Entries taken from a collection:
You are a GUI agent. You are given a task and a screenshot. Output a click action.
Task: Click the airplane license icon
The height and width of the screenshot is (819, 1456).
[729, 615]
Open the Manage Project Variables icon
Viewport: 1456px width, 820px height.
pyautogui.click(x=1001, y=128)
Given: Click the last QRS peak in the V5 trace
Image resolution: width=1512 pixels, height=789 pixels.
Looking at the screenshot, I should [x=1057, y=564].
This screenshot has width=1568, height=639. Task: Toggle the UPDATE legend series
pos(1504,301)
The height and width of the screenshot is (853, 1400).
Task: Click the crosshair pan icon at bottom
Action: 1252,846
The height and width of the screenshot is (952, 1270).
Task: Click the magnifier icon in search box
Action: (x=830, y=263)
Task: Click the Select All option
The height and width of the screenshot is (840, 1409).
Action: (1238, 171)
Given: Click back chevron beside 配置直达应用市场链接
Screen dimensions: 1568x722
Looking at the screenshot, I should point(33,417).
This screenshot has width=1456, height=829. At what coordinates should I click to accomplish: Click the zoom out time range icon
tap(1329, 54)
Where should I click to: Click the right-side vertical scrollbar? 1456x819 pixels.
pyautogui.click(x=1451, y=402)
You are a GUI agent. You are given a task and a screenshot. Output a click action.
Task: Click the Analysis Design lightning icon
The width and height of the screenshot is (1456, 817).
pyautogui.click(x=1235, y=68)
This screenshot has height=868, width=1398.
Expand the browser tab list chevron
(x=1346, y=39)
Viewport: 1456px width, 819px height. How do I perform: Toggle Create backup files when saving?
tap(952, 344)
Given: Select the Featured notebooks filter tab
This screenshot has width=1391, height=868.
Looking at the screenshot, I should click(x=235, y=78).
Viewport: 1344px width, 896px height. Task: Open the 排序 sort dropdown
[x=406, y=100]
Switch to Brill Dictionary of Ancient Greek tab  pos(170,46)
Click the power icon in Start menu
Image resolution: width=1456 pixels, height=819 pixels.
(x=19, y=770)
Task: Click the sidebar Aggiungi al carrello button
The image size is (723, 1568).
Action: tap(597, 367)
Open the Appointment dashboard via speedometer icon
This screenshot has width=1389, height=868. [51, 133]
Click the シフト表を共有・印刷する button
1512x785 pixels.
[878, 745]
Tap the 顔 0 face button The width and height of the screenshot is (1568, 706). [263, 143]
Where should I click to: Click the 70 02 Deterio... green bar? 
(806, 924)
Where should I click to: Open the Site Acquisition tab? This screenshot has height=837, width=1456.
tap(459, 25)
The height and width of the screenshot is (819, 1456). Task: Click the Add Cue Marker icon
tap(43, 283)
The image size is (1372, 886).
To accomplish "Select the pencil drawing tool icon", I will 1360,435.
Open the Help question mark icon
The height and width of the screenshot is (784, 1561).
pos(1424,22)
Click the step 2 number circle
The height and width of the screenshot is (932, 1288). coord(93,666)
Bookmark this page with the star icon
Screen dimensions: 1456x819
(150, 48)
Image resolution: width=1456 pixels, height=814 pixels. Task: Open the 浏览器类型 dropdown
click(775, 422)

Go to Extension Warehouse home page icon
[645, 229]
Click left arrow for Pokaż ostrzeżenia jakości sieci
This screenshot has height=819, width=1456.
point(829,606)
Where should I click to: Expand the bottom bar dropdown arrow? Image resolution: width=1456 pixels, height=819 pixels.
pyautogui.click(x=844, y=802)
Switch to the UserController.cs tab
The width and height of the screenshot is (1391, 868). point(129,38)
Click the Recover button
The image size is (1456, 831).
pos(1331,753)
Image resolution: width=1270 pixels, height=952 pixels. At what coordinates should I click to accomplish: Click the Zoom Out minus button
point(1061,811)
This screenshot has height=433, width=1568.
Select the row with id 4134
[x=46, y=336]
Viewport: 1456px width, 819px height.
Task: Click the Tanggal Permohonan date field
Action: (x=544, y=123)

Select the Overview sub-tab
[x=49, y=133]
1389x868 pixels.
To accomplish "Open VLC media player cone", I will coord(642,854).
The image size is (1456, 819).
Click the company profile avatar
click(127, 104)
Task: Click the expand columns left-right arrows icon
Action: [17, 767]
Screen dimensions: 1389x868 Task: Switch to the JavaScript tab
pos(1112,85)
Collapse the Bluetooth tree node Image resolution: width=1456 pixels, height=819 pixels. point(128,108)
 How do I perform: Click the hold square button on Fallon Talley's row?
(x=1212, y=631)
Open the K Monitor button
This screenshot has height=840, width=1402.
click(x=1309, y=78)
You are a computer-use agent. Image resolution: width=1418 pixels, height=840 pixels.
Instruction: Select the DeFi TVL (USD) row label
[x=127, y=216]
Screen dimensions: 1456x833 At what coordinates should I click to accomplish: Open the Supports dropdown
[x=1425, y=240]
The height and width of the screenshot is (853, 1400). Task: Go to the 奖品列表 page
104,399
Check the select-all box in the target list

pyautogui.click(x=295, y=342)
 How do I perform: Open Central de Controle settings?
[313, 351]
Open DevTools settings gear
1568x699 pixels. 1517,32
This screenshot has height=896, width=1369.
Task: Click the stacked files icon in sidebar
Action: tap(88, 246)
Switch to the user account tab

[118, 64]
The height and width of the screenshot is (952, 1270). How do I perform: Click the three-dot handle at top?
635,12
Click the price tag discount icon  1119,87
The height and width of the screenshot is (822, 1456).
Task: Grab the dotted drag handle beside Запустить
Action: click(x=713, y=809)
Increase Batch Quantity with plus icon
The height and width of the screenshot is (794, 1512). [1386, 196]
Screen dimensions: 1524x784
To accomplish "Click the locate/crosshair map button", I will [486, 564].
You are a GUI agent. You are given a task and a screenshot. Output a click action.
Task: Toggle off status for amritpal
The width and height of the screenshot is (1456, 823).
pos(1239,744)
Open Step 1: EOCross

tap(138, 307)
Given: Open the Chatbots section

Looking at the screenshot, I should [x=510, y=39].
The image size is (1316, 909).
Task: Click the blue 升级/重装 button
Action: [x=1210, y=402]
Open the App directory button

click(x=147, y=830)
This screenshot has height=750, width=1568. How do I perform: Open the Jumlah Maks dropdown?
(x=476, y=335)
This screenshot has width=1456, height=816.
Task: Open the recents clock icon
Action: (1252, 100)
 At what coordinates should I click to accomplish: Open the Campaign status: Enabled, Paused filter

== Activity ==
All of the records should be repeated precisely as written.

== Result of this exercise ==
You are a GUI agent. You are given a task and a screenshot. Output a click action.
Task: Click the airplane license icon
The height and width of the screenshot is (819, 1456).
[729, 615]
Open the Manage Project Variables icon
Viewport: 1456px width, 820px height.
pyautogui.click(x=1001, y=128)
Given: Click the last QRS peak in the V5 trace
Image resolution: width=1512 pixels, height=789 pixels.
Looking at the screenshot, I should [x=1057, y=564].
This screenshot has width=1568, height=639. Task: Toggle the UPDATE legend series
pos(1504,301)
The height and width of the screenshot is (853, 1400).
Task: Click the crosshair pan icon at bottom
Action: 1252,846
The height and width of the screenshot is (952, 1270).
Task: Click the magnifier icon in search box
Action: (x=830, y=263)
Task: Click the Select All option
The height and width of the screenshot is (840, 1409).
Action: (1238, 171)
Given: Click back chevron beside 配置直达应用市场链接
Screen dimensions: 1568x722
Looking at the screenshot, I should point(33,417).
This screenshot has width=1456, height=829. At what coordinates should I click to accomplish: Click the zoom out time range icon
tap(1329, 54)
Where should I click to: Click the right-side vertical scrollbar? 1456x819 pixels.
pyautogui.click(x=1451, y=402)
You are a GUI agent. You are given a task and a screenshot. Output a click action.
Task: Click the Analysis Design lightning icon
The width and height of the screenshot is (1456, 817).
pyautogui.click(x=1235, y=68)
This screenshot has height=868, width=1398.
Expand the browser tab list chevron
(x=1346, y=39)
Viewport: 1456px width, 819px height. How do I perform: Toggle Create backup files when saving?
tap(952, 344)
Given: Select the Featured notebooks filter tab
This screenshot has width=1391, height=868.
Looking at the screenshot, I should click(x=235, y=78).
Viewport: 1344px width, 896px height. Task: Open the 排序 sort dropdown
[x=406, y=100]
Switch to Brill Dictionary of Ancient Greek tab  pos(170,46)
Click the power icon in Start menu
Image resolution: width=1456 pixels, height=819 pixels.
(x=19, y=770)
Task: Click the sidebar Aggiungi al carrello button
The image size is (723, 1568).
Action: tap(597, 367)
Open the Appointment dashboard via speedometer icon
This screenshot has width=1389, height=868. [51, 133]
Click the シフト表を共有・印刷する button
1512x785 pixels.
[878, 745]
Tap the 顔 0 face button The width and height of the screenshot is (1568, 706). [263, 143]
Where should I click to: Click the 70 02 Deterio... green bar? 
(806, 924)
Where should I click to: Open the Site Acquisition tab? This screenshot has height=837, width=1456.
tap(459, 25)
The height and width of the screenshot is (819, 1456). Task: Click the Add Cue Marker icon
tap(43, 283)
The image size is (1372, 886).
To accomplish "Select the pencil drawing tool icon", I will 1360,435.
Open the Help question mark icon
The height and width of the screenshot is (784, 1561).
pos(1424,22)
Click the step 2 number circle
The height and width of the screenshot is (932, 1288). coord(93,666)
Bookmark this page with the star icon
Screen dimensions: 1456x819
(150, 48)
Image resolution: width=1456 pixels, height=814 pixels. Task: Open the 浏览器类型 dropdown
click(775, 422)

Go to Extension Warehouse home page icon
[645, 229]
Click left arrow for Pokaż ostrzeżenia jakości sieci
This screenshot has height=819, width=1456.
point(829,606)
Where should I click to: Expand the bottom bar dropdown arrow? Image resolution: width=1456 pixels, height=819 pixels.
pyautogui.click(x=844, y=802)
Switch to the UserController.cs tab
The width and height of the screenshot is (1391, 868). point(129,38)
Click the Recover button
The image size is (1456, 831).
pos(1331,753)
Image resolution: width=1270 pixels, height=952 pixels. At what coordinates should I click to accomplish: Click the Zoom Out minus button
point(1061,811)
This screenshot has height=433, width=1568.
Select the row with id 4134
[x=46, y=336]
Viewport: 1456px width, 819px height.
Task: Click the Tanggal Permohonan date field
Action: (x=544, y=123)

Select the Overview sub-tab
[x=49, y=133]
1389x868 pixels.
To accomplish "Open VLC media player cone", I will coord(642,854).
The image size is (1456, 819).
Click the company profile avatar
click(127, 104)
Task: Click the expand columns left-right arrows icon
Action: [17, 767]
Screen dimensions: 1389x868 Task: Switch to the JavaScript tab
pos(1112,85)
Collapse the Bluetooth tree node Image resolution: width=1456 pixels, height=819 pixels. point(128,108)
 How do I perform: Click the hold square button on Fallon Talley's row?
(x=1212, y=631)
Open the K Monitor button
This screenshot has height=840, width=1402.
click(x=1309, y=78)
You are a computer-use agent. Image resolution: width=1418 pixels, height=840 pixels.
Instruction: Select the DeFi TVL (USD) row label
[x=127, y=216]
Screen dimensions: 1456x833 At what coordinates should I click to accomplish: Open the Supports dropdown
[x=1425, y=240]
The height and width of the screenshot is (853, 1400). Task: Go to the 奖品列表 page
104,399
Check the select-all box in the target list

pyautogui.click(x=295, y=342)
 How do I perform: Open Central de Controle settings?
[313, 351]
Open DevTools settings gear
1568x699 pixels. 1517,32
This screenshot has height=896, width=1369.
Task: Click the stacked files icon in sidebar
Action: tap(88, 246)
Switch to the user account tab

[118, 64]
The height and width of the screenshot is (952, 1270). How do I perform: Click the three-dot handle at top?
635,12
Click the price tag discount icon  1119,87
The height and width of the screenshot is (822, 1456).
Task: Grab the dotted drag handle beside Запустить
Action: click(x=713, y=809)
Increase Batch Quantity with plus icon
The height and width of the screenshot is (794, 1512). [1386, 196]
Screen dimensions: 1524x784
To accomplish "Click the locate/crosshair map button", I will [486, 564].
You are a GUI agent. You are given a task and a screenshot. Output a click action.
Task: Toggle off status for amritpal
The width and height of the screenshot is (1456, 823).
pos(1239,744)
Open Step 1: EOCross

tap(138, 307)
Given: Open the Chatbots section

Looking at the screenshot, I should [x=510, y=39].
The image size is (1316, 909).
Task: Click the blue 升级/重装 button
Action: [x=1210, y=402]
Open the App directory button

click(x=147, y=830)
This screenshot has height=750, width=1568. How do I perform: Open the Jumlah Maks dropdown?
(x=476, y=335)
This screenshot has width=1456, height=816.
Task: Open the recents clock icon
Action: (1252, 100)
 At what coordinates should I click to accomplish: Open the Campaign status: Enabled, Paused filter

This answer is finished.